_Data to use_
▬▬▬▬▬▬▬▬▬▬
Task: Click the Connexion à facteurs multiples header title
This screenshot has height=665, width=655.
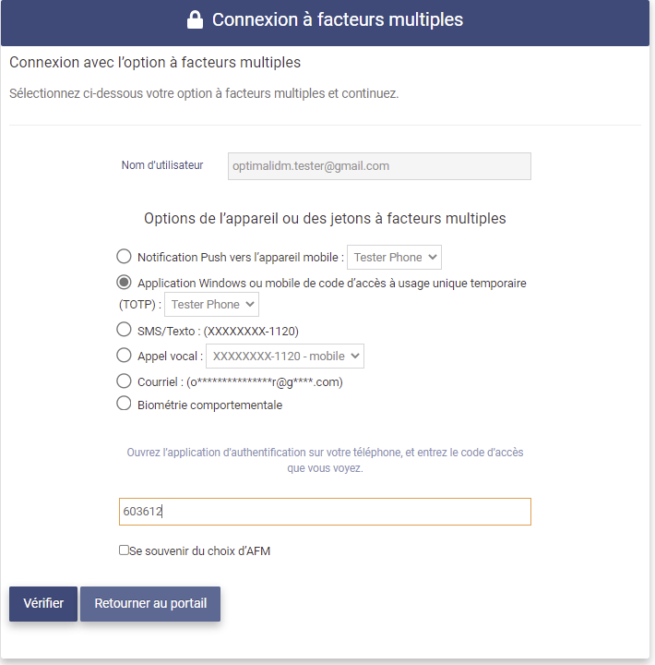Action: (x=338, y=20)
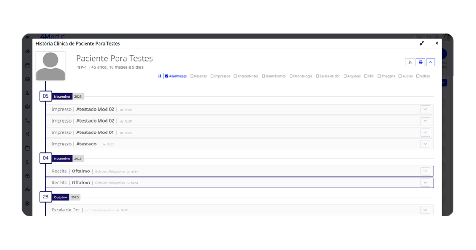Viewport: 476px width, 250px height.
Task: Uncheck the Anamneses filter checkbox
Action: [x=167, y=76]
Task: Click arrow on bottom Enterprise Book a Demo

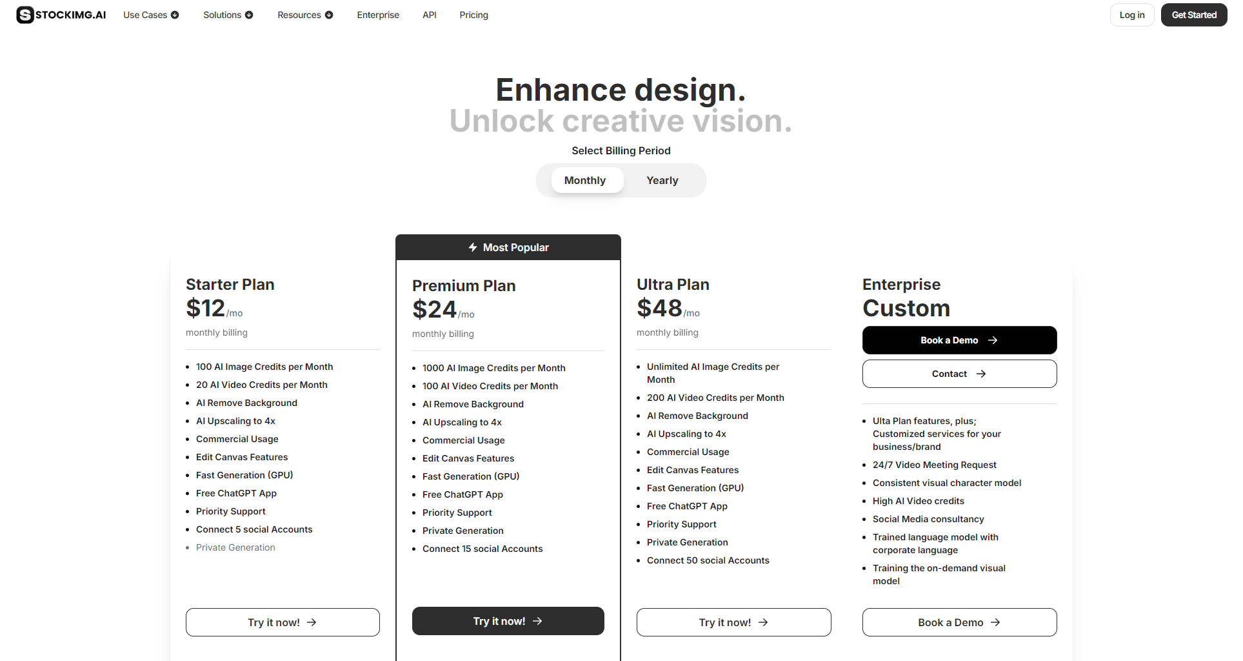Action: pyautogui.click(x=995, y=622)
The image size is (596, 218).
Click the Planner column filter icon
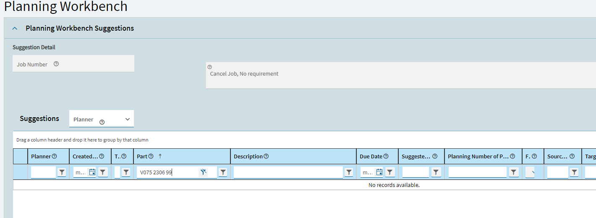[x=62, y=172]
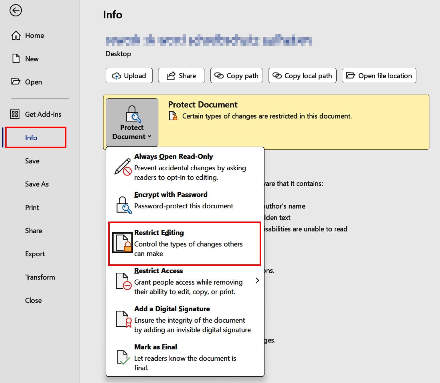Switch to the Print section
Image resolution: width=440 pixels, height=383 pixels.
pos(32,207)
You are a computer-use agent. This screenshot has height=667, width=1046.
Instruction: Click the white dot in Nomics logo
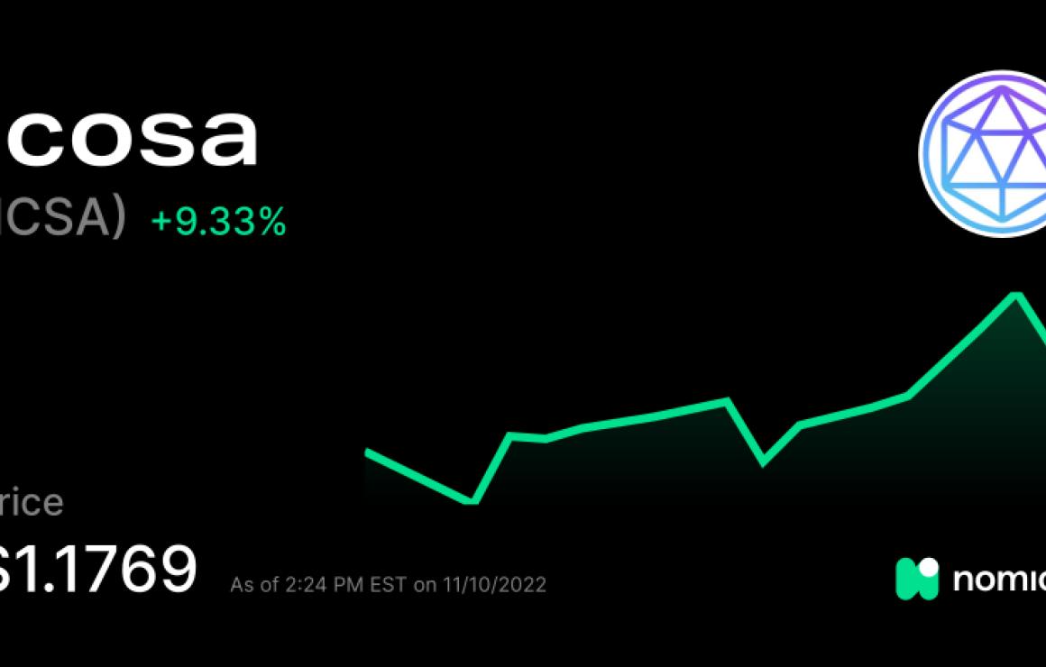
▬▬▬▬▬▬▬▬▬▬
_Task objective_
Each of the entries above must be output exactly, with none of the pictures.

_Your response_
Task: Click the Connexion à facteurs multiples header title
This screenshot has height=665, width=655.
Action: (x=338, y=20)
Viewport: 476px width, 250px height.
Task: Uncheck the Anamneses filter checkbox
Action: [x=167, y=76]
Task: Click arrow on bottom Enterprise Book a Demo

Action: pyautogui.click(x=995, y=622)
The image size is (596, 218).
Click the Planner column filter icon
[x=62, y=172]
Switch to the Print section
Image resolution: width=440 pixels, height=383 pixels.
pos(32,207)
You are a computer-use agent. This screenshot has height=667, width=1046.
Instruction: Click the white dot in Nomics logo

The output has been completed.